J Berd: This has [affected] everyone, but it has had an impact on every business for sure. It was stressful for sure because we had to close. The uncertainty was killer. I had just been open for a few months, but I have a loyal following that helped me through when we got back to it. I was appointment only before and this just pushed my business model forward. Musically, I couldn’t find it important at first — I was just thinking about survival. I thought about the fact that if I was going to say something or paint something, then it should mean something. Then I thought about skateboarding and I just started going back to that again. It doesn’t have a reason. It’s not really a sport; it’s like an art, but you don’t have to have purpose in doing it. So I had to go back to making raps about sneakers, weed and super heroes. I don’t do the serious stuff. I make you spit your drink out and rewind. These times suck for people right now and I had to stop feeling like I had to speak on anything. My conversations with individuals on the daily is how I effect change. I’m not responsible for anything musically because it’s whatever I want to do with it. I got a bunch of beats from logic Marsalis, Che Coffin, Jumbled, and Luis. So It was good, work wise.

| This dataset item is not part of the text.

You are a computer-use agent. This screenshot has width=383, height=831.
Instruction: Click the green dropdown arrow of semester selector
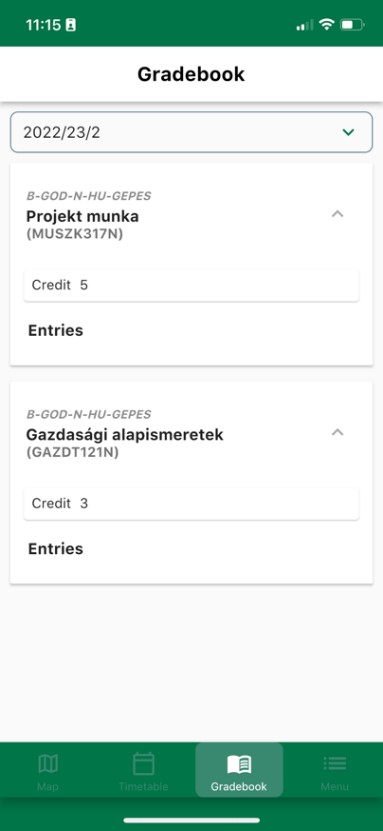[348, 132]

4. What’s the most positive takeaway you’ve been able to experience from all the self-quarantining and the art world being on pause for the time being?

J Berd: It was a chance to think about a lot of things that seemed so big — they are unimportant. When you’re assuming the world is ending, you really only want to be around the people you love and all the other stuff don’t matter. I enjoyed who I was stuck with. Another positive was I eliminated a lot of people I thought were friends. I knew there were racists; I just didn’t know that I knew any of them. Racism is not political for me — it’s not acceptable. If it wasn’t for music and business, I think I would just commit cybercide and you’d only be able to hit my phone.

5. If there’s one song that you think could help everybody get through these uncertain times, what would it be and why?

J Berd: Man that question is heavy. I think people should listen to ‘I wish I knew’ by Nina Simone — even though I know I’ll think of ten other songs after I answer this question.